TASK GOAL
All of the lines below should be copied word for word.

DATASET
#####
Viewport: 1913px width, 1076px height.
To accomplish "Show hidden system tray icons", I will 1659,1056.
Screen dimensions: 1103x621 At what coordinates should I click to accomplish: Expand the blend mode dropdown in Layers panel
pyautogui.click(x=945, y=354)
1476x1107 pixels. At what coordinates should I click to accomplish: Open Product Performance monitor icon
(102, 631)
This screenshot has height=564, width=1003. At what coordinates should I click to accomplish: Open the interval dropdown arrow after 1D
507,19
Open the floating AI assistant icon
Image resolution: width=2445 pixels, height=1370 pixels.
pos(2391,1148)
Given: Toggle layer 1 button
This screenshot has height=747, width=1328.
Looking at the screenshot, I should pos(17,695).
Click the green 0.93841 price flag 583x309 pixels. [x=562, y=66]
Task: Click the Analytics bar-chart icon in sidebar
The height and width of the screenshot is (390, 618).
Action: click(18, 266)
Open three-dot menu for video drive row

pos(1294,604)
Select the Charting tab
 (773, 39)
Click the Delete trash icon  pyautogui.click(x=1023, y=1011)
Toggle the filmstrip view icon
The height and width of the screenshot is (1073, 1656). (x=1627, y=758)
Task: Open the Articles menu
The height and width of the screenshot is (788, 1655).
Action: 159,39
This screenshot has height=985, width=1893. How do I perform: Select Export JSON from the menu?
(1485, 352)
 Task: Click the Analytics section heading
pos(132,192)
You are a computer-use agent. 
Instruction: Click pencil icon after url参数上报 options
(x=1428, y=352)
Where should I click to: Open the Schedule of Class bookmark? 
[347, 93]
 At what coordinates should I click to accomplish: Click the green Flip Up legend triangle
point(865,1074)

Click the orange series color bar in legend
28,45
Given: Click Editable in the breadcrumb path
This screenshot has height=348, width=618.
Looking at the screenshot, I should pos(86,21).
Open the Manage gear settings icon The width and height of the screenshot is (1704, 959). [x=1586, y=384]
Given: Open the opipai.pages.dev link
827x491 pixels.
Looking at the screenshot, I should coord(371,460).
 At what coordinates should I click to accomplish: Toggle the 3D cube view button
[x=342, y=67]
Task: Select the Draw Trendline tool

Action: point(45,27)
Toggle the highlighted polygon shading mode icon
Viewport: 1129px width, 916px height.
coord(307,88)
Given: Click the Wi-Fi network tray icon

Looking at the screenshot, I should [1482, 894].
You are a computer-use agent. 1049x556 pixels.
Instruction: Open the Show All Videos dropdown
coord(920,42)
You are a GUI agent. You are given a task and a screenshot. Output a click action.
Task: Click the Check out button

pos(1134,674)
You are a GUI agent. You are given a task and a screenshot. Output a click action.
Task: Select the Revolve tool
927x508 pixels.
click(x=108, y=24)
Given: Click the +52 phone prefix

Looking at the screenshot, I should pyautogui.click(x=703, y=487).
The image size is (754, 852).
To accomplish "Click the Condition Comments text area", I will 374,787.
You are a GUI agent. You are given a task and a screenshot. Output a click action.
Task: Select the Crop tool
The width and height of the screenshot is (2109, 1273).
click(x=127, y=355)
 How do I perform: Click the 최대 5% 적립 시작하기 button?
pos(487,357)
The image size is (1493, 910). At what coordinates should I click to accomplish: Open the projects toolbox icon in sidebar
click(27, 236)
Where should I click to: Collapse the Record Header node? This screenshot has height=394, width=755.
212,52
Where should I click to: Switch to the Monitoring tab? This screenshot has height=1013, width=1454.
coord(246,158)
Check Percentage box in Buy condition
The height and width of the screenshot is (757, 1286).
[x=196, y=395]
#####
FINISHED TASK
Viewport: 1913px width, 1076px height.
To accomplish "Show hidden system tray icons", I will 1659,1056.
Screen dimensions: 1103x621 At what coordinates should I click to accomplish: Expand the blend mode dropdown in Layers panel
pyautogui.click(x=945, y=354)
1476x1107 pixels. At what coordinates should I click to accomplish: Open Product Performance monitor icon
(102, 631)
This screenshot has height=564, width=1003. At what coordinates should I click to accomplish: Open the interval dropdown arrow after 1D
507,19
Open the floating AI assistant icon
Image resolution: width=2445 pixels, height=1370 pixels.
pos(2391,1148)
Given: Toggle layer 1 button
This screenshot has height=747, width=1328.
Looking at the screenshot, I should pos(17,695).
Click the green 0.93841 price flag 583x309 pixels. [x=562, y=66]
Task: Click the Analytics bar-chart icon in sidebar
The height and width of the screenshot is (390, 618).
Action: click(18, 266)
Open three-dot menu for video drive row

pos(1294,604)
Select the Charting tab
 (773, 39)
Click the Delete trash icon  pyautogui.click(x=1023, y=1011)
Toggle the filmstrip view icon
The height and width of the screenshot is (1073, 1656). (x=1627, y=758)
Task: Open the Articles menu
The height and width of the screenshot is (788, 1655).
Action: 159,39
This screenshot has height=985, width=1893. How do I perform: Select Export JSON from the menu?
(1485, 352)
 Task: Click the Analytics section heading
pos(132,192)
You are a computer-use agent. 
Instruction: Click pencil icon after url参数上报 options
(x=1428, y=352)
Where should I click to: Open the Schedule of Class bookmark? 
[347, 93]
 At what coordinates should I click to accomplish: Click the green Flip Up legend triangle
point(865,1074)

Click the orange series color bar in legend
28,45
Given: Click Editable in the breadcrumb path
This screenshot has height=348, width=618.
Looking at the screenshot, I should pos(86,21).
Open the Manage gear settings icon The width and height of the screenshot is (1704, 959). [x=1586, y=384]
Given: Open the opipai.pages.dev link
827x491 pixels.
Looking at the screenshot, I should coord(371,460).
 At what coordinates should I click to accomplish: Toggle the 3D cube view button
[x=342, y=67]
Task: Select the Draw Trendline tool

Action: point(45,27)
Toggle the highlighted polygon shading mode icon
Viewport: 1129px width, 916px height.
coord(307,88)
Given: Click the Wi-Fi network tray icon

Looking at the screenshot, I should [1482, 894].
You are a computer-use agent. 1049x556 pixels.
Instruction: Open the Show All Videos dropdown
coord(920,42)
You are a GUI agent. You are given a task and a screenshot. Output a click action.
Task: Click the Check out button

pos(1134,674)
You are a GUI agent. You are given a task and a screenshot. Output a click action.
Task: Select the Revolve tool
927x508 pixels.
click(x=108, y=24)
Given: Click the +52 phone prefix

Looking at the screenshot, I should pyautogui.click(x=703, y=487).
The image size is (754, 852).
To accomplish "Click the Condition Comments text area", I will 374,787.
You are a GUI agent. You are given a task and a screenshot. Output a click action.
Task: Select the Crop tool
The width and height of the screenshot is (2109, 1273).
click(x=127, y=355)
 How do I perform: Click the 최대 5% 적립 시작하기 button?
pos(487,357)
The image size is (1493, 910). At what coordinates should I click to accomplish: Open the projects toolbox icon in sidebar
click(27, 236)
Where should I click to: Collapse the Record Header node? This screenshot has height=394, width=755.
212,52
Where should I click to: Switch to the Monitoring tab? This screenshot has height=1013, width=1454.
coord(246,158)
Check Percentage box in Buy condition
The height and width of the screenshot is (757, 1286).
[x=196, y=395]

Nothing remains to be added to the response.